Acogiéndome al título de tu comentario, sugiero ver en programa doble esta película junto a otra anterior, «Inferno» (1953), de Roy Ward Baker.
Tomo nota de la recomendación, para cuando se cruce en mi camino.
Yo aporto otro posible compañero de doble programa: «The trap» de Norman Panama.
Anotada también, muchas gracias.
Una pena que, por el virus y el horario, no se pudiera hacer debate en el Cine Club del otro día, pero este texto lo compensa. Maravillosa sesión y película.
Coincido en lo último, pese a todas las dificultades. Una película como esta no hace más que ganar si se tiene ocasión de verla en pantalla grande.
Por cierto, un detalle de composición de los planos muy evidente al verla en cine en tan buena copia es que el formato 1:2,55 está «forzado» en el laboratorio, y la película se rodó en 1:2,35. Se nota especialmente en la secuencia en la cueva en la parte baja del encuadre, aparte de bastantes encuadres demasiado cortados por arriba. Es un asunto nada raro en las producciones de Benedict Bogeaus para Dwan, y un poco los recursos del «pobre» en otras películas para hacer pasar por algo más en su exhibición unas películas que en estos casos, desde luego, no lo necesitaban. El Superscope de «Tennessee’s Partner» (por lo demás una obra maestra absoluta), por ejemplo, es un ejemplo de delirio: una película rodada en «open matte» (lo habitual cuando no se filmaba en anamórfico) para ser proyectada en 1,66 o 1,85 (elecciones dejadas a la elección del proyeccionista entonces, para la complicación de un análisis filológico posterior) que se trampea en esa cosa del 1:2:00. Precisamente hablaba hace días del tema con el hermano del responsable de este blog, sobre cuál sería la manera correcta de restaurarla. ¿Con la(s) proporción(es) pensadas al rodar? ¿Con el formato falso de laboratorio para exhibirse? Todas serían necesarias, pero me moriría por ver una copia en 1,85 de «Tennessee’s Partner» sin recortes.
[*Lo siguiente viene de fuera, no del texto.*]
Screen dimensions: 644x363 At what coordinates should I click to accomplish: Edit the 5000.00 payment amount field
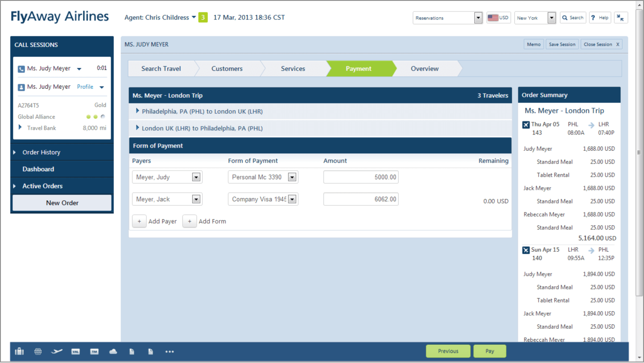pyautogui.click(x=361, y=177)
Gracias por la precisión técnica, que explica la falta de «aire» que se aprecia en algunos planos, tanto por arriba como por abajo (esa serpiente demasiado próxima al límite del encuadre). De todas formas, otras películas han sufrido más que esta por manipulaciones de formato.
En cuanto a la restauración de películas como «Tennessee’s Partner», imagino que en un mundo ideal habría una edición para uso doméstico con las dos opciones de formato.
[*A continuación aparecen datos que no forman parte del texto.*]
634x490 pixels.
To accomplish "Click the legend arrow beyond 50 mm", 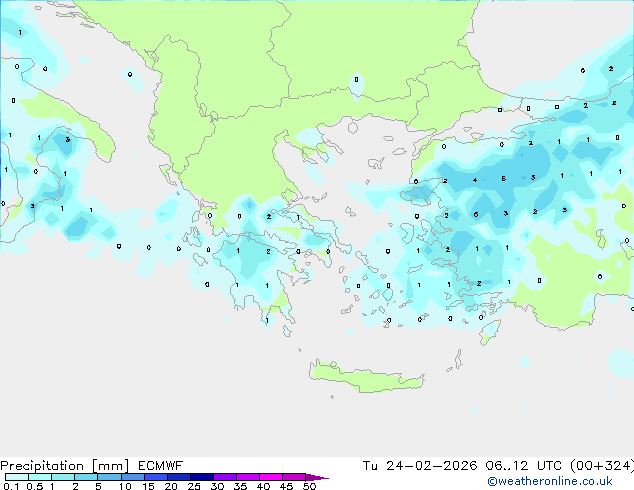I will point(317,477).
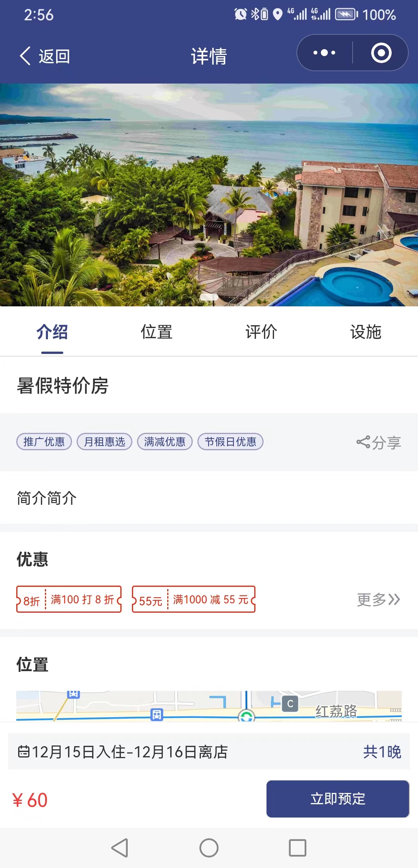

En un mundo real… ¡yo incluso pondría las cuatro opciones! Un poco al estilo del «Touch of Evil» de Welles en su edición (no aquí) en blu ray. Y efectivamente, la película no sufre demasiado. Este tipo de manipulaciones en el laboratorio forman parte de cierta época y tipo de películas, pero a veces son uan desgracia, y donde más se notan es, precisamente, en el cine, donde estaban destinadas. Otro tipo son los destrozos en planos sin corte para «dinamizar» la planificación. A Fuller se lo hicieron a veces, por ejemplo los troceos en algunas conversaciones de «Run of the Arrow». En pantalla grande es muy molesto, al hacer el plano más espeso y saturado
El problema con películas como las de Allan Dwan (y Henry King, André de Toth, etc. etc.), relegadas a una suerte de arqueología industrial, es que no tienen ya valor comercial relevante, y tampoco se les reconoce valor artístico. Este, en el ámbito del cine, sigue limitado a un número predeterminado de películas (en los años 50 eran 10, ahora hemos avanzado hasta 100) que, como «Touch of Evil», han alcanzado el consenso crítico a fuerza de repetición. «El cine recuperado» es, por tanto, un ciclo casi inagotable: ojalá perdure.